> _JOB_:
Convert the records below into a JSON list of strings, one string per line, leaving out blank lines, starting with the line that contains "Select the Software Technology element" and going through the line that contains "I will point(505,85).".

----- DATASET RECORDS -----

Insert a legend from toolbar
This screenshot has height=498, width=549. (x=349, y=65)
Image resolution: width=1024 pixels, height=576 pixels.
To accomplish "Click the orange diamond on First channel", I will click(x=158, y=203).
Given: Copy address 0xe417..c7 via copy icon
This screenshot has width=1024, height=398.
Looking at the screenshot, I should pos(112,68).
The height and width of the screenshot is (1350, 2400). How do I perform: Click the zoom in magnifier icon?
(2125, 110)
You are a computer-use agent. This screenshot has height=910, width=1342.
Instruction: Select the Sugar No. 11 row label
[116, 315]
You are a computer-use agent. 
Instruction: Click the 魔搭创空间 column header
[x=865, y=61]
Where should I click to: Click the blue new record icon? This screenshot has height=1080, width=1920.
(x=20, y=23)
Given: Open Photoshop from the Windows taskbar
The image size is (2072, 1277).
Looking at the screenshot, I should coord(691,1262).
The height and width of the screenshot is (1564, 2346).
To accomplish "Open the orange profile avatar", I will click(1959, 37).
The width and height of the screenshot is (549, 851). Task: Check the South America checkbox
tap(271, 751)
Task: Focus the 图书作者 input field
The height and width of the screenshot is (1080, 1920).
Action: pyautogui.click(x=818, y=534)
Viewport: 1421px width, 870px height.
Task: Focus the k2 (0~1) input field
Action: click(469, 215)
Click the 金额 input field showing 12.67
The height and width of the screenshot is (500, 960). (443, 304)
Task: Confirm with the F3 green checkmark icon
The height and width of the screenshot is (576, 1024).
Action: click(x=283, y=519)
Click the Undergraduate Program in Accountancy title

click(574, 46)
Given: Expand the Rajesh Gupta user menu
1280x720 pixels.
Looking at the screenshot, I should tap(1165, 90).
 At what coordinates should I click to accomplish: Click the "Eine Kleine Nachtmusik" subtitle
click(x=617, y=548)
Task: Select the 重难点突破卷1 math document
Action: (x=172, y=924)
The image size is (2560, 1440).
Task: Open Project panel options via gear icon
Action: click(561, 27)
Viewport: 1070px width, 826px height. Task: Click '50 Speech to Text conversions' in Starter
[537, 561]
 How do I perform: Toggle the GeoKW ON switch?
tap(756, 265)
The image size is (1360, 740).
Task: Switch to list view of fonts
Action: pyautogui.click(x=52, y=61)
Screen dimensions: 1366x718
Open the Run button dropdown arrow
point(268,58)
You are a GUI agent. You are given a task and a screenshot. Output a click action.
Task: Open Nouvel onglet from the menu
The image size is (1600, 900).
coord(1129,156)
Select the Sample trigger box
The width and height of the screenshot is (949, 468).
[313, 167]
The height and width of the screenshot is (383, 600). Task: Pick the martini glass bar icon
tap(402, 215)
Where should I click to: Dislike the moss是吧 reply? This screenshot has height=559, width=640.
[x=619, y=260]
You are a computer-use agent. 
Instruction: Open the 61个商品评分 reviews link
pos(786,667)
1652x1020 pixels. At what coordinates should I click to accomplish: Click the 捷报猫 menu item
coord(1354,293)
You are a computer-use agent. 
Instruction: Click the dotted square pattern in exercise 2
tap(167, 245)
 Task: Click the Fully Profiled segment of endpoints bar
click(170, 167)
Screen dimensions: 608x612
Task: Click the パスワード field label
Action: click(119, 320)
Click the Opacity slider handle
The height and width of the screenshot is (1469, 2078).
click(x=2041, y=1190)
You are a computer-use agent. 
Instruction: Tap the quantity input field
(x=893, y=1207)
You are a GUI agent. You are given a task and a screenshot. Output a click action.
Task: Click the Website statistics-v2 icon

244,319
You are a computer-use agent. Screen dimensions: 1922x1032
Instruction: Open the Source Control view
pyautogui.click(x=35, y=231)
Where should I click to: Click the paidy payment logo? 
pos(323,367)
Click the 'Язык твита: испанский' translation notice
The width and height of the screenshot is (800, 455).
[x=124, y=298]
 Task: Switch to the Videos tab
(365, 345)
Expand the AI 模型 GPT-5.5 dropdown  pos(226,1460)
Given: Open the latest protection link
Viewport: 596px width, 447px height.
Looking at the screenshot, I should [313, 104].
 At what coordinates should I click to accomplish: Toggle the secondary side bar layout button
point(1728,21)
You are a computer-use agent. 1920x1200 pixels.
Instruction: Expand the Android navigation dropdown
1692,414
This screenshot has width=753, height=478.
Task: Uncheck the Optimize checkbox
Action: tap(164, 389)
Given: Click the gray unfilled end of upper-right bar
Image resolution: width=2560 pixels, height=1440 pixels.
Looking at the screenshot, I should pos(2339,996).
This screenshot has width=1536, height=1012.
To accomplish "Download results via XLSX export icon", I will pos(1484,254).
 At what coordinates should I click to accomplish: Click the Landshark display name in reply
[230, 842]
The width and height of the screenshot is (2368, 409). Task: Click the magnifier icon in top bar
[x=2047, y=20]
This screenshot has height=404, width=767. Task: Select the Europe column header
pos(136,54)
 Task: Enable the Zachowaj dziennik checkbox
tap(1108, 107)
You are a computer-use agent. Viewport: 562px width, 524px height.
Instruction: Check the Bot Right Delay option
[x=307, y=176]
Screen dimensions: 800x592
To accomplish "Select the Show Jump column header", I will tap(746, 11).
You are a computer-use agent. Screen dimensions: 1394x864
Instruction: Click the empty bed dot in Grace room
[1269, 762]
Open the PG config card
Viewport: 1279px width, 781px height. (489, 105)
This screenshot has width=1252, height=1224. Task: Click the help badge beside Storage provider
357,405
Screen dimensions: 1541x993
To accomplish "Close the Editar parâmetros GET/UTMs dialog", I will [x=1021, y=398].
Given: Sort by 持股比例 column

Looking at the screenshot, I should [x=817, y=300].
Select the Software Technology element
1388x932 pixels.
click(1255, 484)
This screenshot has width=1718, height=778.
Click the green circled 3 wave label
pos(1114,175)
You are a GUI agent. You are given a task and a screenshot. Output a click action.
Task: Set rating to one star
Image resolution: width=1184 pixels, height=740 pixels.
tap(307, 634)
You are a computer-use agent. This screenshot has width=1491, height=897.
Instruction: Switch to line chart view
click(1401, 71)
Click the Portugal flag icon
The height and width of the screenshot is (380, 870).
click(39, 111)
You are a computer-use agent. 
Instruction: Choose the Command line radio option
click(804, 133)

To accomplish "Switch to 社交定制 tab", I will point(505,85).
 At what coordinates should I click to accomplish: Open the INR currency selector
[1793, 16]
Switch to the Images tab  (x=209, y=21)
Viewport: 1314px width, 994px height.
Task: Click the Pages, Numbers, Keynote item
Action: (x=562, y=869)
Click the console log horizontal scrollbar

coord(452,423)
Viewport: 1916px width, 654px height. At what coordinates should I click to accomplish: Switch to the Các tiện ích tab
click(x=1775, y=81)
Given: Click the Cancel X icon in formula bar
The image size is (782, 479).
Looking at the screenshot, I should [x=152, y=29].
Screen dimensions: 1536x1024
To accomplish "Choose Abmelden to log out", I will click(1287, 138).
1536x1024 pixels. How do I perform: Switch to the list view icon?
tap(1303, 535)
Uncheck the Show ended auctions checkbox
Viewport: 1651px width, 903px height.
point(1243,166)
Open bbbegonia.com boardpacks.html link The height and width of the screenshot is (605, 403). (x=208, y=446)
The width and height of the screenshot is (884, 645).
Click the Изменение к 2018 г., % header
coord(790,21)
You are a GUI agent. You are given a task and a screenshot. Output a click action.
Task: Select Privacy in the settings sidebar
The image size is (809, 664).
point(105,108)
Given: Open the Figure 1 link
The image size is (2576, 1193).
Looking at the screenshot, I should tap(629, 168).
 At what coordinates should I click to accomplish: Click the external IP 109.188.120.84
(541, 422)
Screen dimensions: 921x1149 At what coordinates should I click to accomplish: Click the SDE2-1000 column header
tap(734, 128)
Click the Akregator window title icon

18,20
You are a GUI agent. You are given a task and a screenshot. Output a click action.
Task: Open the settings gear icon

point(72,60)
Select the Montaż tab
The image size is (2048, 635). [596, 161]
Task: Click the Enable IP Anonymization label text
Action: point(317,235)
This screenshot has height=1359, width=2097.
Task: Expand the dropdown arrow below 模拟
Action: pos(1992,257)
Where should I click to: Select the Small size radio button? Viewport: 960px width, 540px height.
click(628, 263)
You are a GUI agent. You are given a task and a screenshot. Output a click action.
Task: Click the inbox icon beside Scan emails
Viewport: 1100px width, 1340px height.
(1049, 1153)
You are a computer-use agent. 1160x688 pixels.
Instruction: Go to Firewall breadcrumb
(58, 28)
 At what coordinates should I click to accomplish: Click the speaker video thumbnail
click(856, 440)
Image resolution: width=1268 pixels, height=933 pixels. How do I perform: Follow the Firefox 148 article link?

-----

> _EXERCISE OUTPUT_:
[
  "Select the Software Technology element",
  "1388x932 pixels.",
  "click(1255, 484)",
  "This screenshot has width=1718, height=778.",
  "Click the green circled 3 wave label",
  "pos(1114,175)",
  "You are a GUI agent. You are given a task and a screenshot. Output a click action.",
  "Task: Set rating to one star",
  "Image resolution: width=1184 pixels, height=740 pixels.",
  "tap(307, 634)",
  "You are a computer-use agent. This screenshot has width=1491, height=897.",
  "Instruction: Switch to line chart view",
  "click(1401, 71)",
  "Click the Portugal flag icon",
  "The height and width of the screenshot is (380, 870).",
  "click(39, 111)",
  "You are a computer-use agent. ",
  "Instruction: Choose the Command line radio option",
  "click(804, 133)",
  "To accomplish \"Switch to 社交定制 tab\", I will point(505,85)."
]